I agree we all need to keep in touch - the hardest thing I have found with struggling with infertility was finding women who knew what I was going through, know how I'm feeling month in and month out. This board has been a godsend for me! I finally don't feel so alone in all of this! And for a while there I felt like I was the only person in Ontario on the board! Now there are 3 of us in one thread!!!


----------



## kissyfacelala

I so agree with keeping in touch....it is wonderful having buddies in Ontario....I have connected with some ladies in the UK and USA but knowing someone who goes to the same clinic as you is great....BnB has been a life saver for me....we all know what it is like to struggle for that :bfp:

To be honest...none of my friends or family or even my ILs know about our infertility....only my best friend who ended up adopting two girls after 1 IUI and 3 IVFs...and my mom...she struggled too to get pregnant and in the end she adopted me :)
they both know about our struggle...they understand....my MIL is a b*tch...she wouldnt understand...she had my DH and my BIL and got tired of being a mom so she had her tubes tied at the age of 23!! anyways that is a whole other story...sorry for the rant but it adds to the pain of infertility....

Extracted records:

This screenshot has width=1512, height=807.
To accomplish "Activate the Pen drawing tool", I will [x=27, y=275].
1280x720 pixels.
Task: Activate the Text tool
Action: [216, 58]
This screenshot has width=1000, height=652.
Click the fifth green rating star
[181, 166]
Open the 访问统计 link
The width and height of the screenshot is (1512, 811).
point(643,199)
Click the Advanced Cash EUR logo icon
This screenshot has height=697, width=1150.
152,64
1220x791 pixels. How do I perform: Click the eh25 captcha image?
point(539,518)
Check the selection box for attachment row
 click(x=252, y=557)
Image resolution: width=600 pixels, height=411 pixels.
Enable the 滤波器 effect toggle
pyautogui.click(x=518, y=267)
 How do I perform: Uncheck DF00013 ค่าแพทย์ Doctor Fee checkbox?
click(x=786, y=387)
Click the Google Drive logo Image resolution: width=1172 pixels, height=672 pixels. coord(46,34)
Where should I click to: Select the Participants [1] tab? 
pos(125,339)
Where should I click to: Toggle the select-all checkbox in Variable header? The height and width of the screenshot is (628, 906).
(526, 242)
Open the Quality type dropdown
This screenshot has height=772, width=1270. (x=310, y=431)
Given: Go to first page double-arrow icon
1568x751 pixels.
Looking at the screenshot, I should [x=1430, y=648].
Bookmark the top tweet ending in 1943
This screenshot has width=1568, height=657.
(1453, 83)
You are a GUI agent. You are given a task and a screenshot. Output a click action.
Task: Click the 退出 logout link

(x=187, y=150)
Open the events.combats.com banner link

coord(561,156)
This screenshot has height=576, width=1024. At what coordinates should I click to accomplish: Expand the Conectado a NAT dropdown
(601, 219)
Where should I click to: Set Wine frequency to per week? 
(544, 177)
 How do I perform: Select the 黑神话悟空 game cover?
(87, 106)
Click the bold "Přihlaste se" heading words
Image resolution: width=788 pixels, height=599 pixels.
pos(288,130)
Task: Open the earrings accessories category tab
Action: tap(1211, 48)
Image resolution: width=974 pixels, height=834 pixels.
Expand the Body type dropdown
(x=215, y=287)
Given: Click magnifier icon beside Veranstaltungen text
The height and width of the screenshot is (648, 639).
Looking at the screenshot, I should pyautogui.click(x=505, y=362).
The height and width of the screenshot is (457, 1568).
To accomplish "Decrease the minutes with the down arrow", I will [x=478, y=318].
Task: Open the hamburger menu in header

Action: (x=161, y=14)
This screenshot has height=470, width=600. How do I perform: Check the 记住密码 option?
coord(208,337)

REQUIRED ACTION A: List every place name that appears in the infertility forum thread.
REQUIRED ACTION B: Proceed with the infertility forum thread, starting right after its last sentence.

EXERCISE RESULT A: Ontario, UK, USA

EXERCISE RESULT B:
I was thinking of changing the name of this thread to the Ontario TTC girls but I do not want to exclude anyone...BnB is for everybody and we are here to support each other

:dust:


----------



## Snowbunny

We haven't shared our journey with anyone. I know a lot of people are wondering if/when we're having children and thankfully most haven't asked. We've had friends go through IVF and they've said they wished they didn't tell anyone. I know it is different for everyone though - what works for us, might not work for others. It is so great to have this forum and be able to talk openly about the process. My poor hubby can only talk so much about blood tests, ultrasounds, AF, cramps....and so on...lol.

By the way, I never would have thought that my wardrobe would be planned around when I'm getting blood work. I'm already trying to figure out what to wear this Wednesday considering it is summer.


----------



## kissyfacelala

oh I know what you mean! I wear t-shirts all the time and my veins bruise easily and I am fair skinned...and one day I walked into work with bandaids on both my arms! thankfully no one noticed and I took them off right away! LOL

needless to say as soon as I am done with the ultrasound I take off my bandaids....and just hope I do not bruise...my veins are tricky....the joys of TTC

my DH is very positive and realistic...he is always there to listen but you are right....there is only so much they can hear...it hurts them too seeing us go through all of this....it is hard on them too....I know my DH tries to be strong for me but I know deep inside he wishes things were different....one day they will be daddies...

oooohhhhh on another note....going to the NKOTBSB concert tomorrow in Hamilton! so excited! going with my girlfriend...a nice break for us....keep my mind off TTC and she gets a break from her kids.....

good nite all!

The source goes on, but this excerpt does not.